Parental Dos and Don’ts
   Do not take infants into your bed. It sets a bad precedent that will be hard to break later.
  
Do wean your infant at a year of age.

 Do not leave infants and toddlers for more than a day or two. Longer absences encourage     regression and sleep disturbances.

   Do wean the infant/toddler from the pacifier, if one is used at all, during the second year of life.

   Do begin toilet training at approximately age two.

   Do change a toddler’s wet bed and pajamas during the night if he or she is distressed and awake.

  Do understand the terrible twos. Understanding increases patience and allows the parent to proceed with the toddler’s best interest in mind.

   Do have a bedtime ritual that gradually helps the toddler make the transition from activity to restful sleep.

   When participating in the bedtime ritual, do be firm and consistent.

   Although tempted, do not raise your voice or use spanking.

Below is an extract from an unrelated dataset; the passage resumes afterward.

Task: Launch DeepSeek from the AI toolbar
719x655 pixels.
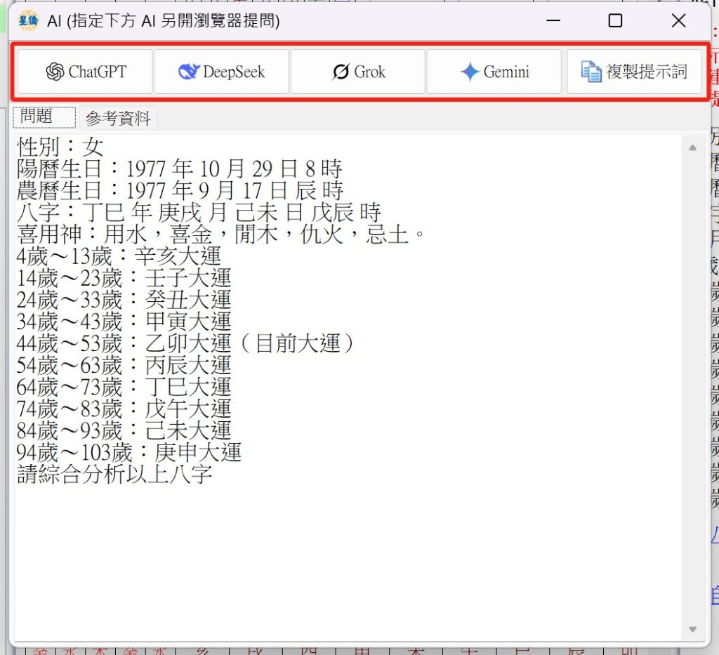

   Do have your toddler fall asleep in his or her bed, not on the living room couch.

   Do not lie down on the toddler’s bed to help him or her fall asleep. If you are attempting to establish a routine after allowing your toddler to sleep in your bed, for a week or two, sit on a chair near the bed. Then gradually discontinue this practice.

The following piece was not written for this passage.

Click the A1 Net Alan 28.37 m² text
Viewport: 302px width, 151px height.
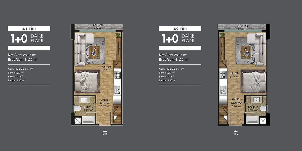click(x=22, y=55)
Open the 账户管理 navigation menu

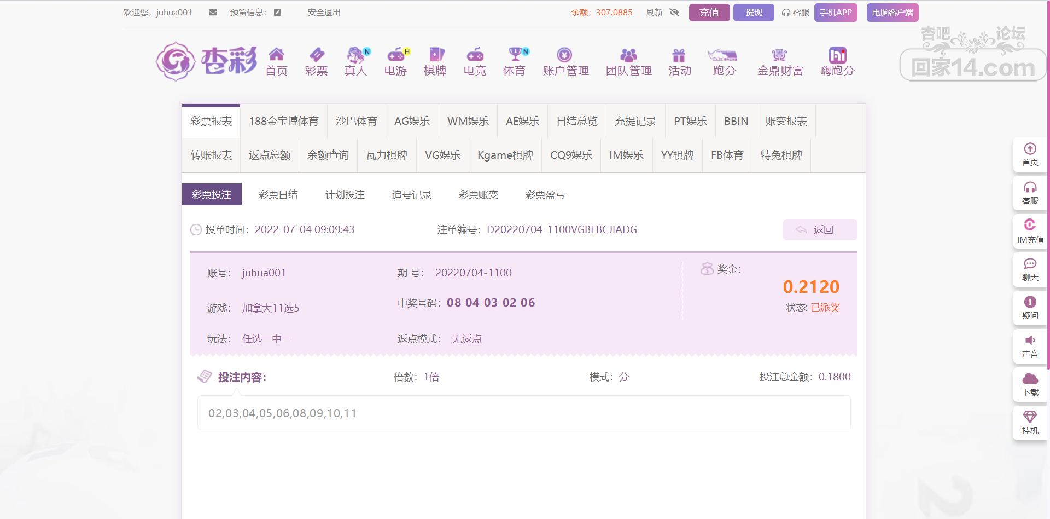click(565, 62)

   Do take the 2 a.m. intruder back to his or her bed every time.
 
Conclusion
   So there you have it. I’ve offered some explanation of why toddlers have sleep disturbances, information on the terrible twos that are the cause of those disturbances, and some practical Do’s and Don’ts.  I’m sure that I haven’t addressed the myriad of circumstances troubling you about your toddler.  But hopefully, the information presented here will help you decide how to proceed with the best interests of your toddler’s development in mind. If the sleep disturbances of your toddler still worsen over time, do consult with an experienced child psychiatrist or child psychologist. They can help you understand your child’s needs and guide your parenting in the child’s best interests.